What is most profound, therefore in this Scripture is not a revelation of Jesus’s childhood, but a defining moment in Jesus’s maturation and the revelation of Jesus’s adulthood. One scholar highlights an interesting textual shift in the midst of this reading. He points out that the story begins from the parent’s perspective. After they come to the Temple and find Jesus, the perspective shifts onto Jesus. In verse 51, the perspective is singularly about Jesus. It says:
Then he went down with them and came to Nazareth, and was obedient to them.The story becomes centrally about Jesus. The text itself narrates Jesus’s independence from his parents, even as he succumbs to their direction and instruction. In many ways, this is a demonstration of Jesus’s maturity and adulthood—that he is able to follow his calling from GOD by being obedient to his parents, even after the point in which he no longer needs to.
In finding a ‘Father’ that takes the ‘top spot’ from Dad, Jesus is making both a deeply human and deeply spiritual decision. This is small comfort for parents that are dreading the onset of their own kids’ budding adulthood. But this is more than maturity and the passage of time; more than some imposed sense of wisdom or a practiced custom. This is, instead, the image of one who is changed through his new relationship with GOD and with the world. And each of us is given that opportunity to be changed—whether we like it or not.

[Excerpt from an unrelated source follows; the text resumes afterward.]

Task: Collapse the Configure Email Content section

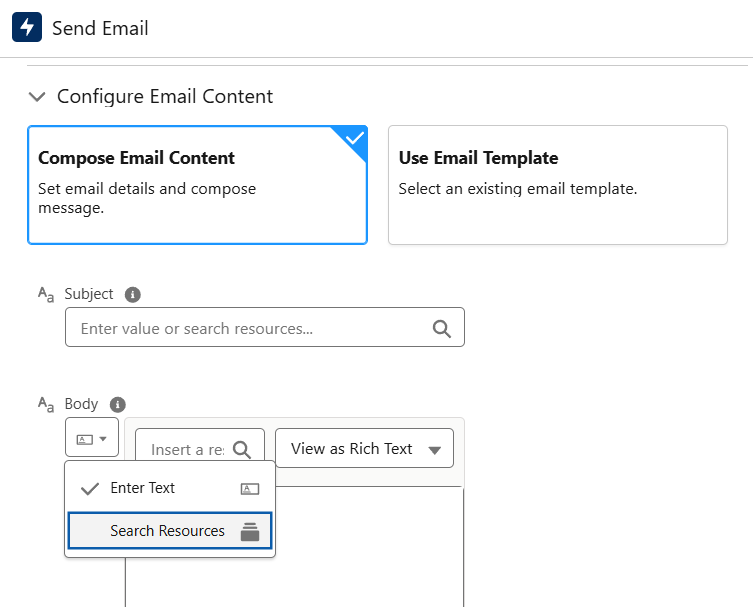Action: [37, 97]
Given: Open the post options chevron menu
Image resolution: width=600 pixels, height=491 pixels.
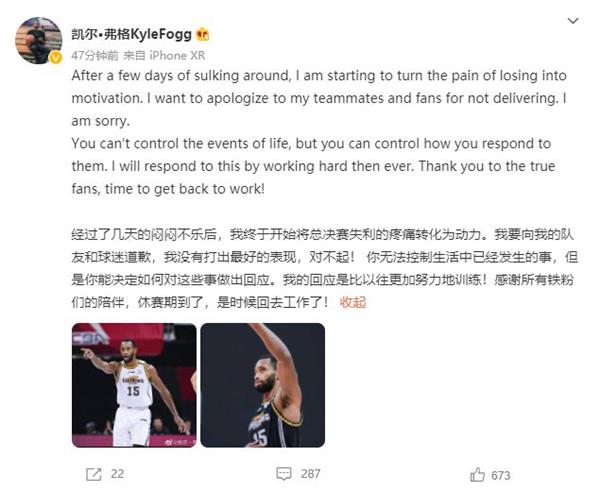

As the children of parents who had trouble with our growing up; as children of parents who reluctantly allowed us to move out on our own; or as parents, with children at home or children long gone we are all in the midst of following GOD’s call and exploring the redefinition of relationship that comes with it. For many, this can be a traumatic time, full of confusion and even estrangement. But it is necessary, if not inevitable.
We often speak in our culture of growth and maturity as loss—a loss of innocence, as well as a loss of peace and harmony and a loss of dependent relationship. But rarely do we see what is gained. As each of us is separated from our families and customs, and as we bind ourselves to GOD through faith, we gain community. We gain new family. We gain the fullness of GOD’s love and a multitude of ways to love GOD back. We (St. Paul’s) are a product of that love and that relationship.
I don’t have answers to all of our questions…but I do have faith in those who ask them. I have faith that people of all ages are looking for a better relationship with GOD. I believe that in their hearts, whatever their age, resides the wisdom of GOD’s love. That, in our midst, there are apostles who will soon lead, prophets who will soon speak, and teachers, doers, and healers discovering their calling. If we are willing to cast ourselves in with God.
May we each continue to explore GOD’s work for us, help one another discover our spiritual gifts, and be a family-of-origin for world-changers. Amen.